Insurers urged to bolster digital engagement
20 February 2017
Category: News, Asia, Global
By Asia Asset Management
An increasing number of global insurers are recognising the need to become more tech savvy, despite failing to show leadership in digital innovation, according to a new survey from global advisory, broking and solutions firm Willis Towers Watson.
The survey, which interviewed 200 senior level executives within the insurance industry with regards to their attitude to digital technologies, found that 74% of respondents felt they lag behind their financial services peers in regard to adopting digital technologies – mostly due to regulations, reluctance and cost.
The report also revealed that insurers are now prioritising digital innovation, with 49% of the insurers surveyed expecting to acquire digital technologies in the next three years, and 14% planning to make more than one acquisition.
“Insurers recognise the importance of building a sustainable digital infrastructure to improve customer engagement and as an essential distribution channel, which is likely to be addressed through a combination of internally driven innovation, joint ventures and M&A activity,” said Nicholas Chen, head of digital solutions at Willis Towers Watson, Asia Pacific.
“Insurers that hesitate could very well get left behind and fail to capture future generations of younger policyholders, who are more likely to engage via digital channels,” Mr. Chen adds.
Digital technology is expected to also disrupt the distribution space, with about 94% of the survey respondents expecting to see substantial changes in this area as a result of digital technologies, in the next five years.
Recognising the potential for digital technologies to transform the industry, 77% of the insurers expect web and mobile delivery channels to have the biggest impact on the sector in the next two years; while big data, automation, robo-advice and sensors to increase in importance over the next five years.
“The tools emerging are often so far removed from insurers’ previous experience that external innovation models are likely to be the only way of expanding digital capabilities. This is expected to lead to a wave of new M&A activity in the years to come,” says Mr. Chen.
In terms of broadening their innovation, respondents say developing data and analytic tools are the key.

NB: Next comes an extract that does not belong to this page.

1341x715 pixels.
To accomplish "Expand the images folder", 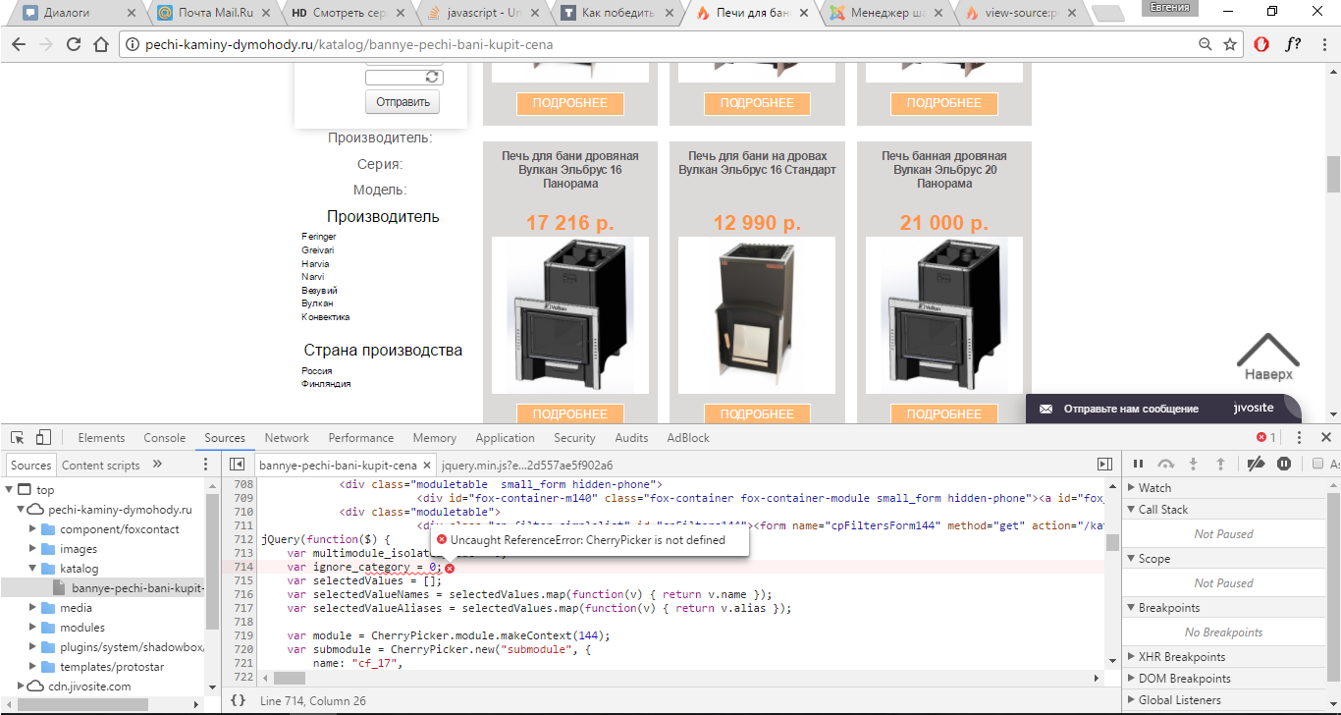I will [33, 549].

So far, 90% have explored technologies that allow them to gather more information directly from their existing customers, while 80% are leveraging on social network data, and more than half are looking to mine the publicly available data in new ways.
In another survey conducted by the Economist Intelligence Unit, which explores the digital transformation environment in Asia, 56% of the 126 senior financial industry executives interviewed say digital partnerships will be important to the success of their digital transformation efforts over the next three years.

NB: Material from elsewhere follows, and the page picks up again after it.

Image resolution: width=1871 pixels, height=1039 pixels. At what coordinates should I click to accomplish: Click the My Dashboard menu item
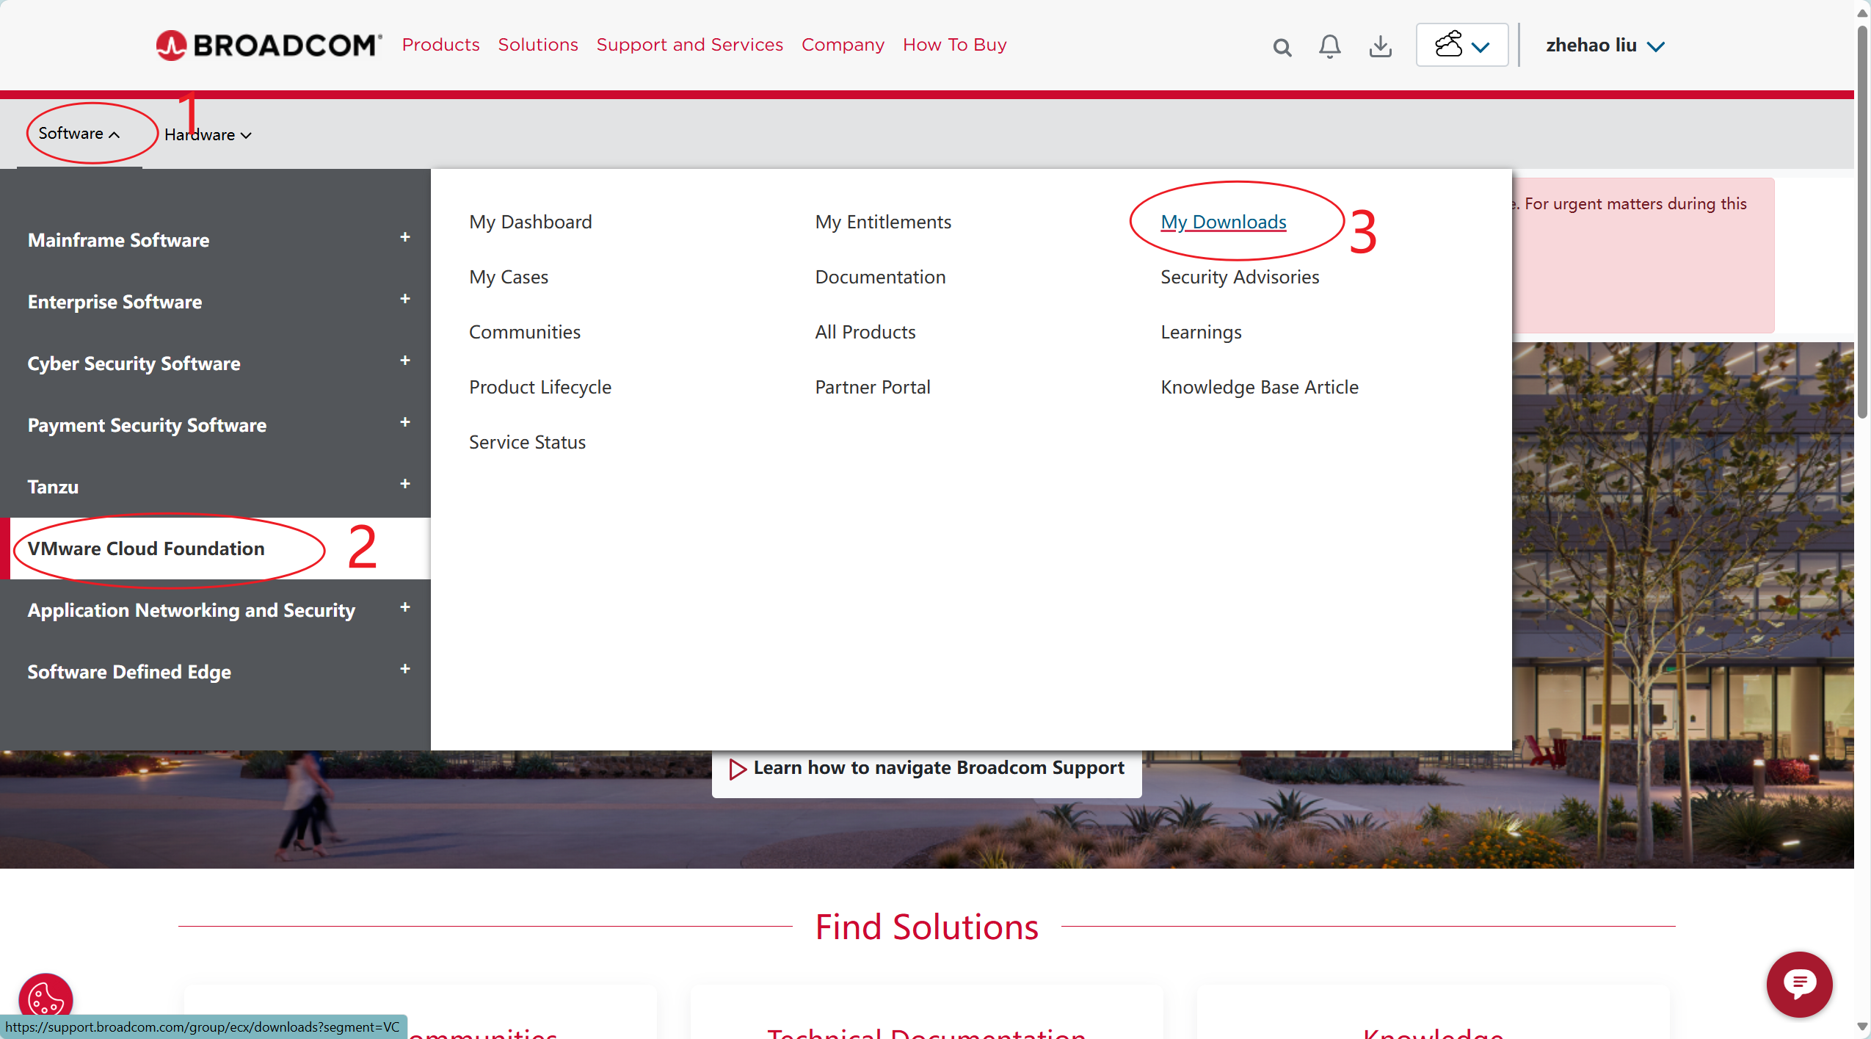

Respondents see digital transformation as a means to open up new vistas, with about 83% of the respondents claiming that their firm’s digital transformation efforts have led to changes in their business model, with 74% saying their investments in digital transformation have already proven their value.
The findings also showed that about 65% of respondents reported having five or more digital partners, with the chief benefits including developing new ideas for products and services, improving productivity, and expanding reach into new markets.
However, the report highlighted a lack of management support and lack of strategy or new ideas as the biggest obstacles to go digital amongst financial institutions in Asia.
“Managers in the industry see the digital opportunity and understand the technologies, but they have little appreciation of how long it will take and the inputs required,” said Mike Usher, director of information risk and privacy at Prudential Corporation Asia. “Boards and senior management must understand that digital transformation requires a sustained effort and does not happen overnight.”